Gladbach-spielverderber honorat flüstert abschied ins mikro – schröder lacht

Franck Honorat hat Borussia Mönchengladbach Samstagabend in Köln mit einem Traumpass zum 1:0 aufgerüttelt – und noch vor dem Abpfiff die nächste Bombe platzen lassen. „Wenn ein Verein aus Champions League oder Europa League kommt – warum nicht?“, sagt der Flügelspieler im Interview mit Foot Mercato.
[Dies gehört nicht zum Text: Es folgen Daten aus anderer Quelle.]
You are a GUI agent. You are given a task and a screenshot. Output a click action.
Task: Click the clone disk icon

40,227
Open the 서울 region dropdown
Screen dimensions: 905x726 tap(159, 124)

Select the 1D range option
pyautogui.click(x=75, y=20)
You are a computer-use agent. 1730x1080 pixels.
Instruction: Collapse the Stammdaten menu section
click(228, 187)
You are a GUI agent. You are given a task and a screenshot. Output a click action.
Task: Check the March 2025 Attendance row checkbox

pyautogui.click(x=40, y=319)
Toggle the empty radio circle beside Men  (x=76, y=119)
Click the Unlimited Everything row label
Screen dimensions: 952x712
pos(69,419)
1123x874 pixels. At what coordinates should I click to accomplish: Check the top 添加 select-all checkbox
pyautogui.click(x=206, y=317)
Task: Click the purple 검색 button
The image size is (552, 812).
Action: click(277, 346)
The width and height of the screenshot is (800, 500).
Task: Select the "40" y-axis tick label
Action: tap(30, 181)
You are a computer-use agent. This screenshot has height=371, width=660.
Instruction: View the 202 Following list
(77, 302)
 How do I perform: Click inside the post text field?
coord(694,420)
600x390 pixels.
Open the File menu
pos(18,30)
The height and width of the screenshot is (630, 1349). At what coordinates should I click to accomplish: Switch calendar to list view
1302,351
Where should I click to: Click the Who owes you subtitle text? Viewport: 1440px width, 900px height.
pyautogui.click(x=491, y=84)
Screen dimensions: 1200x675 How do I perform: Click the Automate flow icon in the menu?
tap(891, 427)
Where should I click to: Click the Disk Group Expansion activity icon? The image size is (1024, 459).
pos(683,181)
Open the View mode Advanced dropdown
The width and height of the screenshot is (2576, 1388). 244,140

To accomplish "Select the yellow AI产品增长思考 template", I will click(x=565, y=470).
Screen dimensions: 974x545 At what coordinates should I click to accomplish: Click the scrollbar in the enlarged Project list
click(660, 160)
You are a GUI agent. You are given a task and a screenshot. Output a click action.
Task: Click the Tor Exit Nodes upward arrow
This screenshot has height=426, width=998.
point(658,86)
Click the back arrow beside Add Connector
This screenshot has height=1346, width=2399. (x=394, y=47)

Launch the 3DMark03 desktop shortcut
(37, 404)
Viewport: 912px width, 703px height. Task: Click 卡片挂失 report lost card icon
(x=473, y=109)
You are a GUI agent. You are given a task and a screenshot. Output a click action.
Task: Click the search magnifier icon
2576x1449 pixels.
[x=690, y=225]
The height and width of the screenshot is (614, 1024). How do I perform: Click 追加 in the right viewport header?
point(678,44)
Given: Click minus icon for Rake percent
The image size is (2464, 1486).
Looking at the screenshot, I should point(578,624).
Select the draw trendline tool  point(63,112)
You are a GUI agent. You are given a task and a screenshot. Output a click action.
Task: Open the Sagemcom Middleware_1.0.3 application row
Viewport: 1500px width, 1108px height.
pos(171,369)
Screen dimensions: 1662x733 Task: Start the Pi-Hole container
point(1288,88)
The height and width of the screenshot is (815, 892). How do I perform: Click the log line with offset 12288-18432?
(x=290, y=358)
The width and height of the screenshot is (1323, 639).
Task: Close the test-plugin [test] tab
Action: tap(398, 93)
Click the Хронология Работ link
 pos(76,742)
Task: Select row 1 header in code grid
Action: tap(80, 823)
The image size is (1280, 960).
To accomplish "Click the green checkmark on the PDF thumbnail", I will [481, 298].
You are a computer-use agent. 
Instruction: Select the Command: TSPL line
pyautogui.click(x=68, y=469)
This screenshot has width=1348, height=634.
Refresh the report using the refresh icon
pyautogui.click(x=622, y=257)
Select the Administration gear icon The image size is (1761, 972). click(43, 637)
Die Antwort des Sportchefs Rouven Schröder kommt prompt, klingt aber wie ein Schulterzucken: „Ich finde das gar nicht schlimm.“

Der satz, der den sommer kocht

Honorats Vertrag läuft bis 2029, erst vor einem Jahr verlängerte er. Doch der französische Nationalspieler spielt offen mit dem Gedanken, die Borussia zu verlassen. „Es wäre ein Traum, in einem europäischen Wettbewerb zu spielen“, sagt er – und meint damit offensichtlich nicht die Conference League, für die Gladbach aktuell nur theoretisch qualifizierungsberechtigt ist. Die Botschaft ist klar: Ein konkretes Angebot aus dem europäischen Top-Segment würde er prüfen.

Die interne Reaktion ist ein Mix aus Lässigkeit und Kalkül. Schröder betont, man sei „froh, Franck zu haben“, und lobt dessen Leistung im Derby. Doch hinter den Kulissen wissen die Verantwortlichen: Mit Beginn der Saison 2026/27 wird Honorat 30 Jahre alt. Für einen Flügelspieler, dessen Hauptkapital Tempo ist, könnte der kommende Sommer die letzte Chance sein, eine dreistellige Millionensumme zu kassieren.

Reitz-abgang macht schlusslicht-angst zum déjà-vu

Reitz-abgang macht schlusslicht-angst zum déjà-vu

Dass Gladbach nach dem Abgang von Rocco Reitz zu RB Leipzig (Ablöse: rund 20 Millionen Euro) erneut einen Leistungsträger verlieren könnte, weckt schlechte Erinnerungen. Die Vorsaison begann mit dem Exodus von Marcus Thuram, Ramy Bensebaini und Manu Koné – und endete mit dem Abstiegskampf. Nun droht erneut ein Sommer, in dem Stars den Klub verlassen, ohne dass Ersatz in Sicht ist.

Honorats Zahlen sprechen eine klare Sprache: In 72 Bundesliga-Spielen erzielte er acht Tore, bereitete 26 vor. Das ist keine Weltklasse, aber Marktwert genug, um Interesse aus England, Spanien oder Italien zu wecken. Und genug, um Gladbach erneut in die Bredouille zu bringen: Verkaufen und Geld einnehmen – oder halten und riskieren, dass der Spieler im Alter weniger wert wird.

Die Entscheidung liegt nicht mehr allein bei Schröder. Honorat hat den Stein ins Rollen gebracht. Nun rollt er – und niemand weiß, wo er liegen bleibt.